How Peyote Became a Teacher
Before recorded history — the origin of the peyote ceremonial tradition · The Chihuahuan desert and the Rio Grande valley — the natural range of peyote
Contents
A woman lost in the desert is dying when a small cactus speaks to her, guides her to water and home, and reveals itself as a divine teacher who will bring healing and vision to the people — and in the morning she carries the peyote buttons back to her village.
- When
- Before recorded history — the origin of the peyote ceremonial tradition
- Where
- The Chihuahuan desert and the Rio Grande valley — the natural range of peyote
She has been walking for three days.
She went out with the other women to gather and became separated in the arroyo country, where the dry channels cut the land into a maze of walls and dead ends and the landmarks become invisible. She is out of water.
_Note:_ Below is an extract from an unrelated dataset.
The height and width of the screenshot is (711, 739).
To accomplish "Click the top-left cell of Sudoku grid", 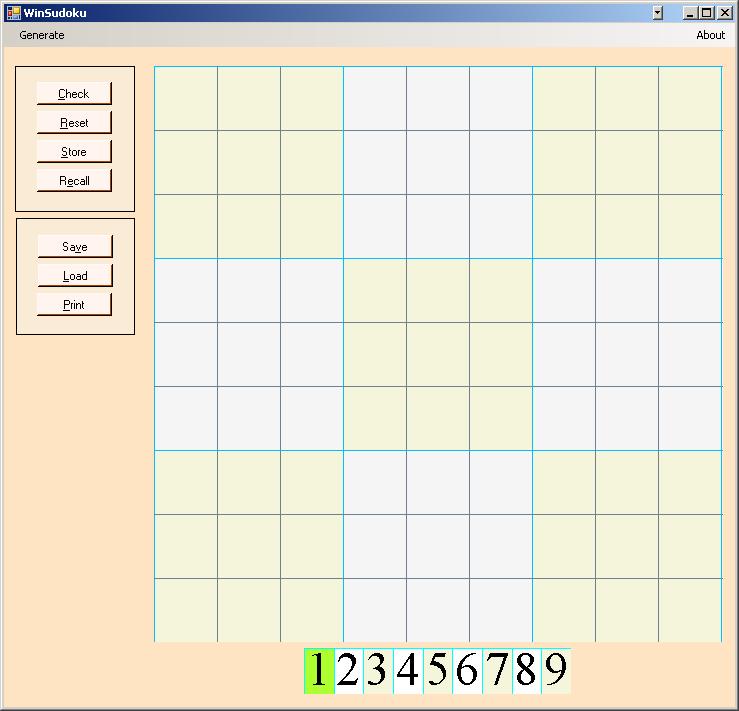I will 186,98.
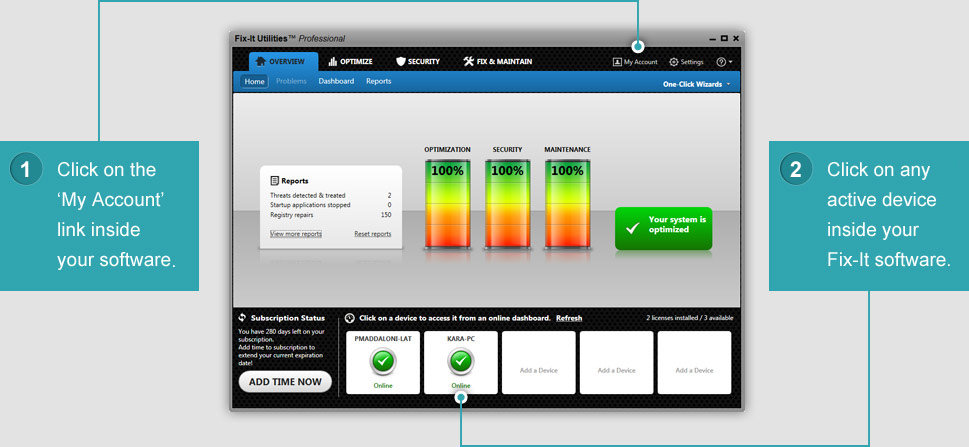Select the Dashboard sub-tab

336,81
The desert is huge and indifferent and she can see from the way the light is moving that she will not survive another night without direction.
She sits down on the ground.
She is not giving up — she is too tired to walk further, and sitting down is what a person does when the body has made its decision before the mind has caught up. She sits in the silence of the desert in the afternoon.
Then she hears something.
It is very quiet. It is coming from the ground near her knee, from a small low cactus with white tufts on its green buttons, the kind that grows in this desert and that she has walked past a hundred times without paying attention. It is speaking, or it is not quite speaking — it is communicating in a way that bypasses words and arrives in the part of her that knows things before they are said.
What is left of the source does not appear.